Posted in Children's, New release, Reading List, Recommendations with tags , , , , on December 28, 2011 by jaclemens

A World Without Heroes, the first book in a highly anticipated new series by Brandon Mull, came out this spring, but I wasn’t able to get to it until the end of the year. Which puts me that much closer to Seeds of Rebellion, the next book in the Beyonders series, I suppose! This series is more like The Chronicles of Narnia than the Fablehaven series, but that shouldn’t be a deterrent for fans of Mull’s fanciful imagination. Taking two regular kids into an irregular world opens all kinds of new doors to explore – the doors alone are unusual – as Jason arrives in Lyrian by way of falling into a hippo’s gaping maw. Once there he meets Rachel, a Beyonder like himself, who traveled a different route to the same destination. When they are unable to reverse course and return home, the only path left is to seek out the word of power that will undo Maldor, the evil emperor. Maldor has crippled or corrupted any would-be-hero who opposed him, but Jason and Rachel don’t want to be heroes; they just want to get home. The setting and abilities may be fantastic, but the characters are driven by realistic goals, and that is what gives Mull’s words power over his readers.

Complete Set

Posted in Events with tags , , , on December 10, 2010 by jaclemens

For Take Your Child to a Bookstore Day on December 4th I took one of mine to a booksigning by Brandon Mull, author of the Fablehaven series and the forthcoming Beyonders series. My son and I have both read all of the wonderful Fablehaven books (which we have in hardcover, signed by Mull), and we are looking forward to the release of A World Without Heroes (Beyonders #1) in March 2011!

Serious Series

Posted in Fiction with tags , , , , , , , , , , , , , , , on July 6, 2010 by jaclemens

I’ve been on a serious series binge lately. Not that the series I’ve been reading are serious (two are targeted for middle grade readers and all three are fantasy), but it’s unusual for me to go from one series to another in rapid succession. I have too many books on my to-read list to devote time to catch up on series I haven’t followed (thus I haven’t read The Wheel of Time even though it’s being completed by Brandon Sanderson).  I was able to intersperse my series reading with four unrelated books: Puttering About in a Small Land by Philip K. Dick, The Ground Beneath Her Feet by Salman Rushdie*, Cold Mountain by Charles Frazier, and Nabokov’s Butterfly by Rick Gekoski. In doing so I was able to make progress on my list while maintaining my interest level in the rich Fablehaven series by Brandon Mull (a Utah author), the high-octane Percy Jackson and the Olympians books by Rick Riordan, and books five through eight of The Runelords by David Farland (also a Utah author).

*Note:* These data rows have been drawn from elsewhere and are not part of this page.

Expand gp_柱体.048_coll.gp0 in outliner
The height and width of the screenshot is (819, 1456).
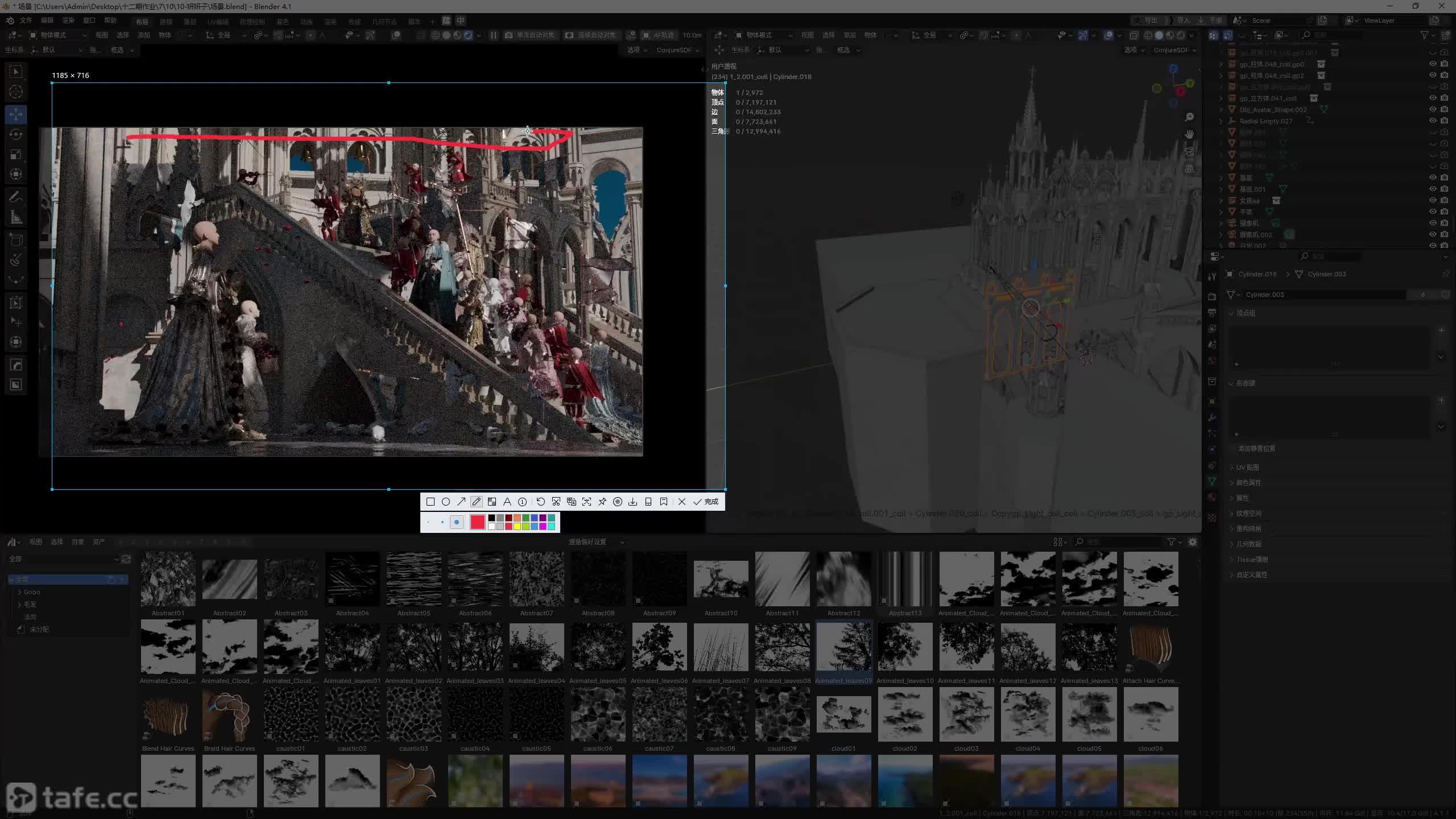point(1221,64)
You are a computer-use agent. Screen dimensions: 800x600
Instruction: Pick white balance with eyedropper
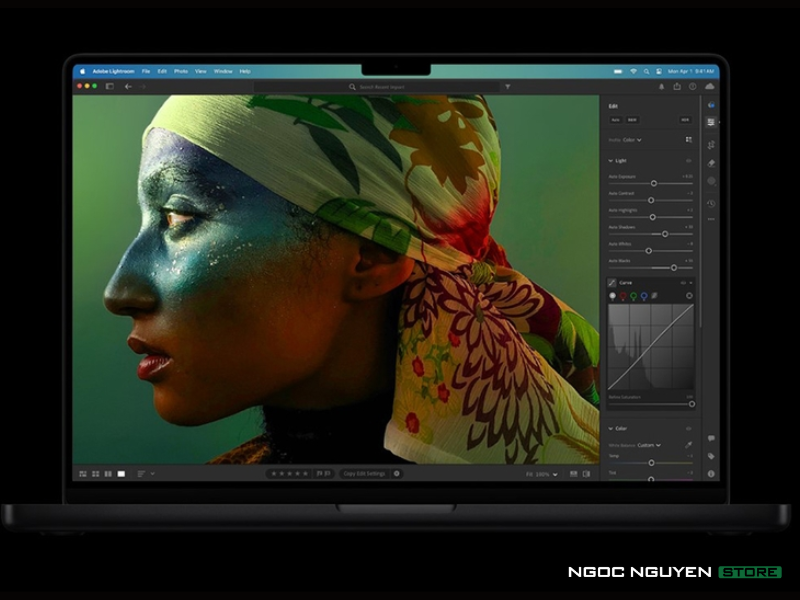(688, 444)
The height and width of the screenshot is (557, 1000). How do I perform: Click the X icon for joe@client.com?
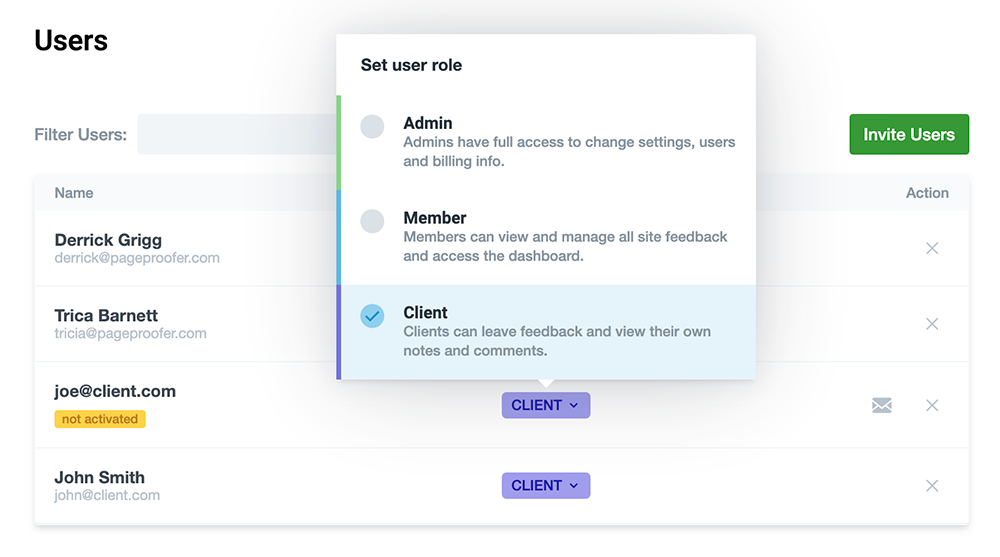tap(931, 405)
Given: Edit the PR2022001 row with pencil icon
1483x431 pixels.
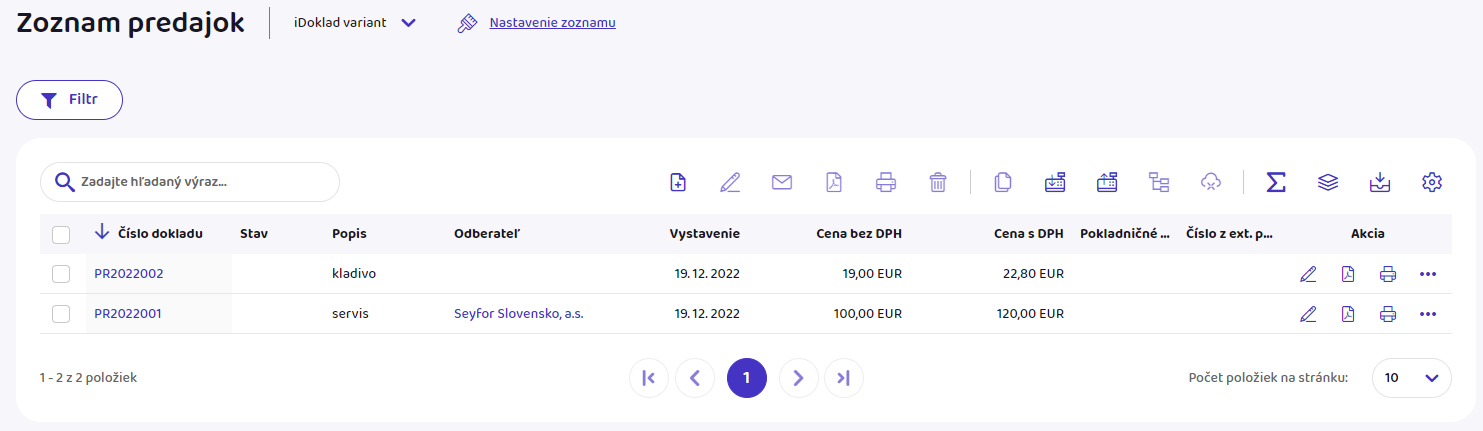Looking at the screenshot, I should [1307, 314].
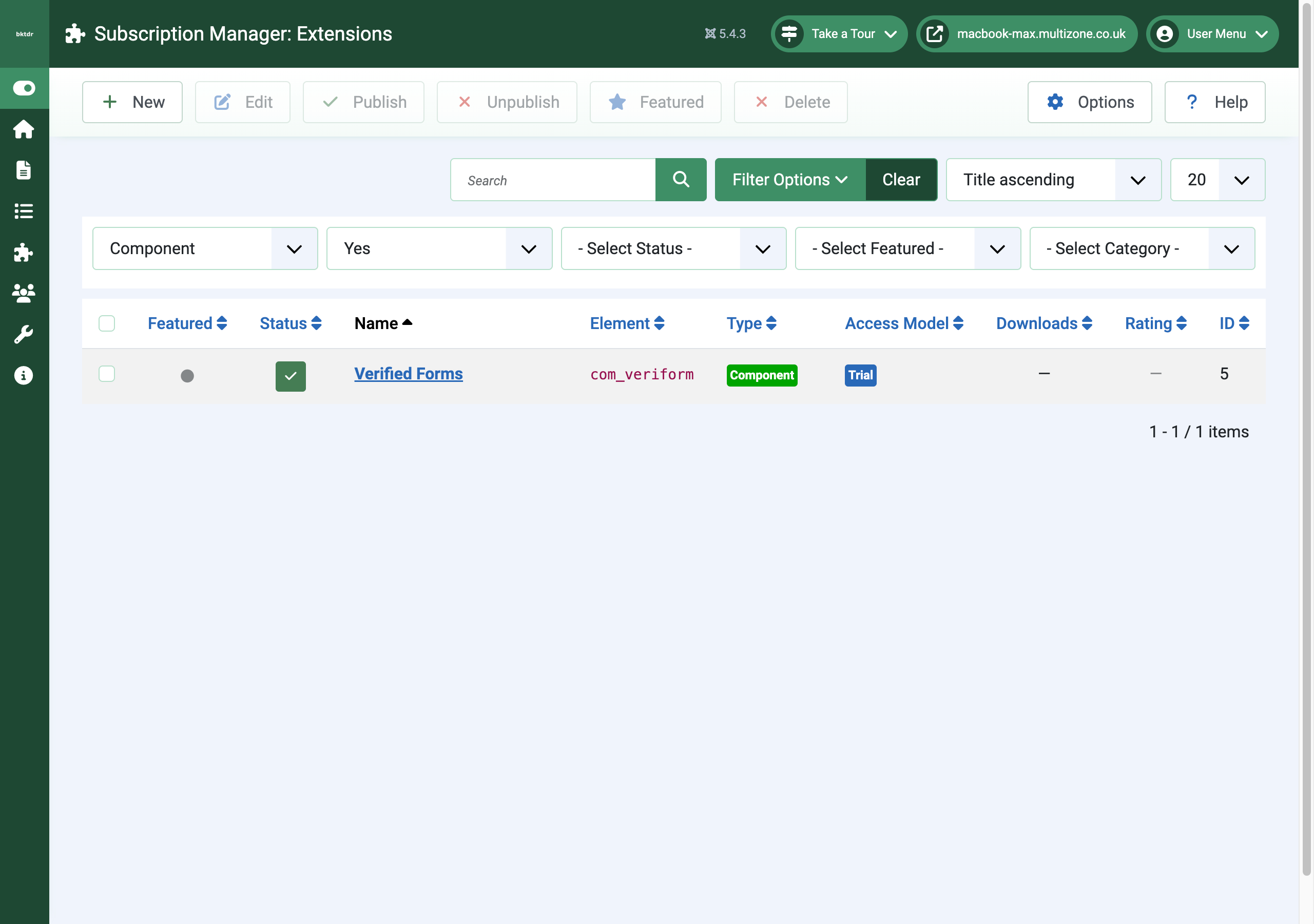Open the Home dashboard from the sidebar
Screen dimensions: 1314x924
click(x=24, y=129)
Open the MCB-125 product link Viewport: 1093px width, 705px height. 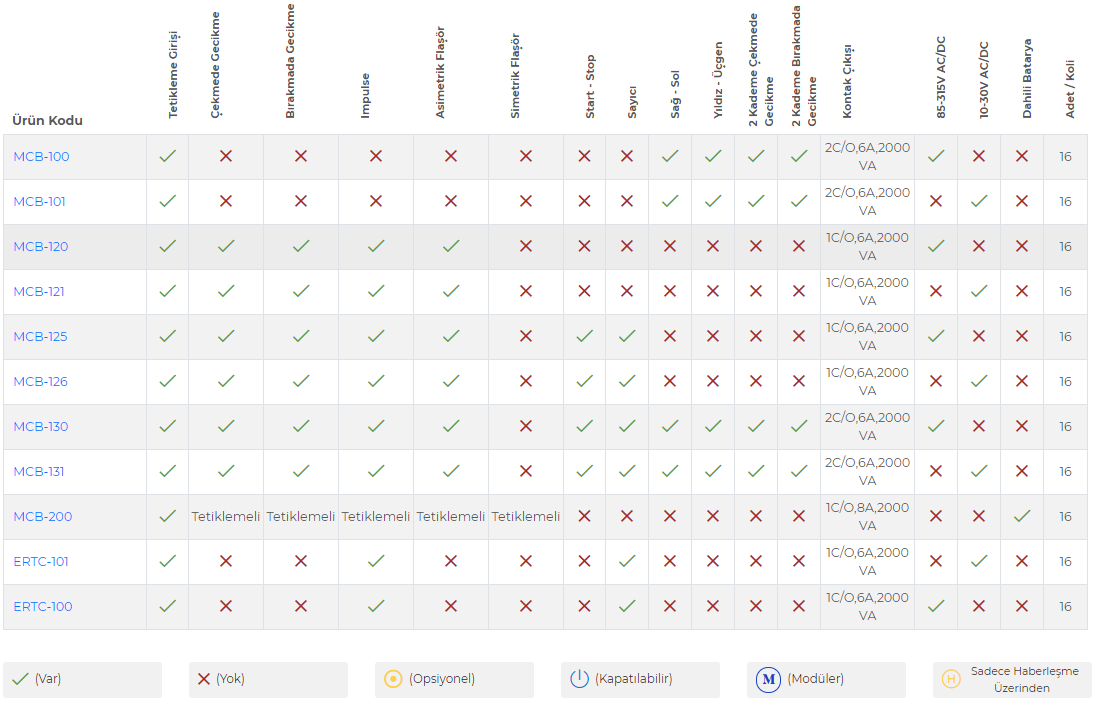point(40,336)
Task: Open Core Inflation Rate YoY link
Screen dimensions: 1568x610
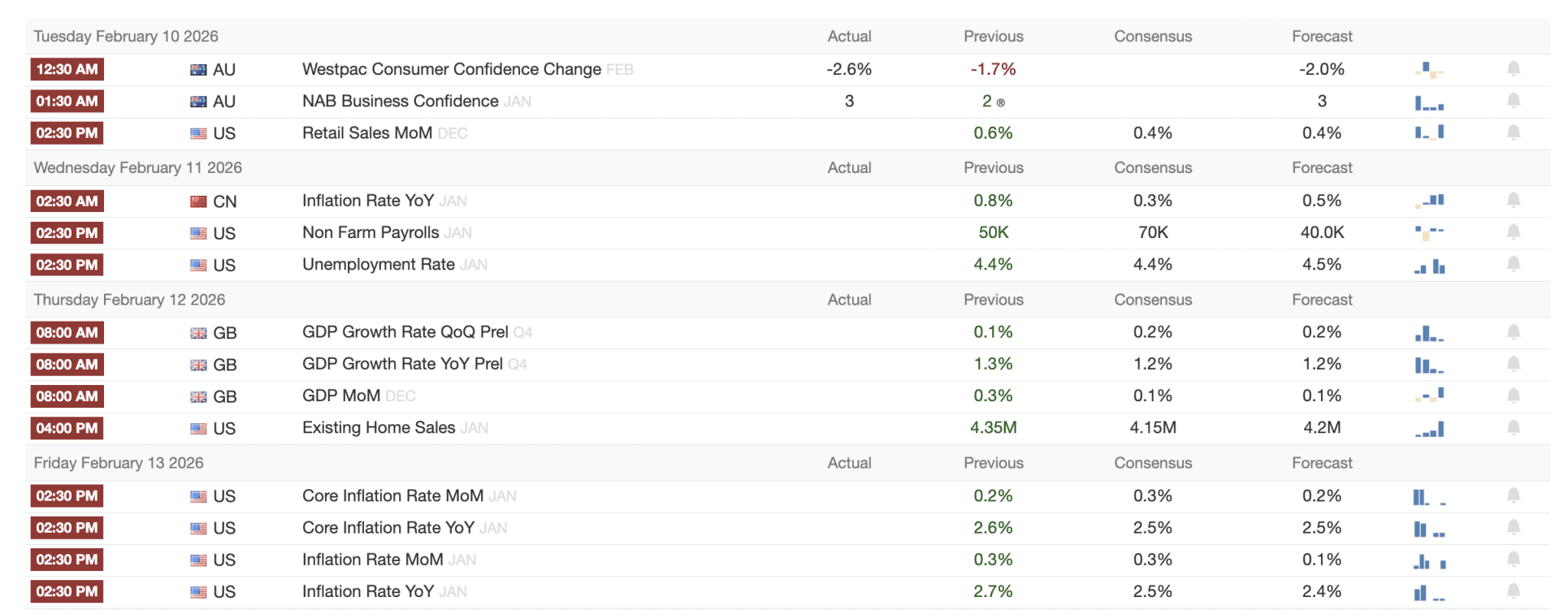Action: [x=388, y=528]
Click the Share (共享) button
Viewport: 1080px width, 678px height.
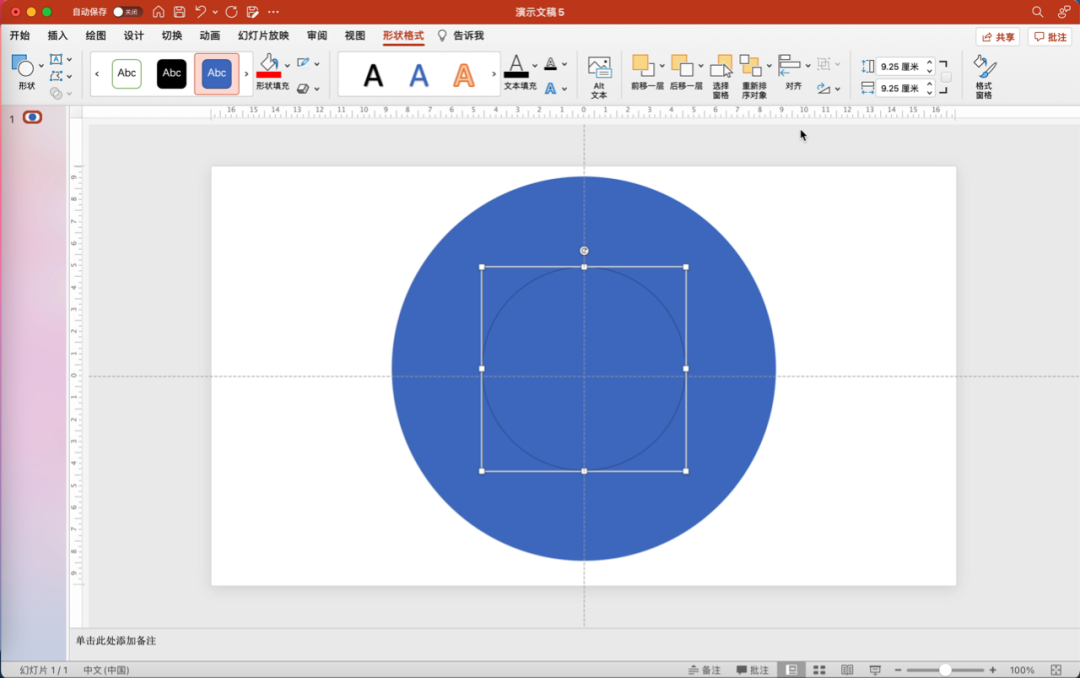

*Although unrelated, The Ground Beneath Her Feet originated from Greek mythology, like the Percy Jackson series, and it entails the collision of two parallel worlds, as does Worldbinder, book six of Runelords.

Merry Christmas … to me!

Posted in Events with tags , , on December 10, 2008 by jaclemens

att5259356Okay, so two of the four books are actually for my son (I suppose I ought to verify whether or not he reads my blog), but the other two are for me!  And since the image is too small to read the titles, I’ll just tell you that the four books are Alcatraz versus the Scrivener’s Bones and Elantris by Brandon Sanderson and The Candy Shop War and Fablehaven: Grip of the Shadow Plague by Brandon Mull.  A week ago we were fortunate enough to have both Brandons as well as Robert C. Steensma, author of Wallace Stegner’s Salt Lake City, signing books in our store as part of our annual Staff & Faculty Night.  The event was a success for the store and for me personally, as I now have signed hard cover copies of every title currently available from Brandon Mull and Brandon Sanderson!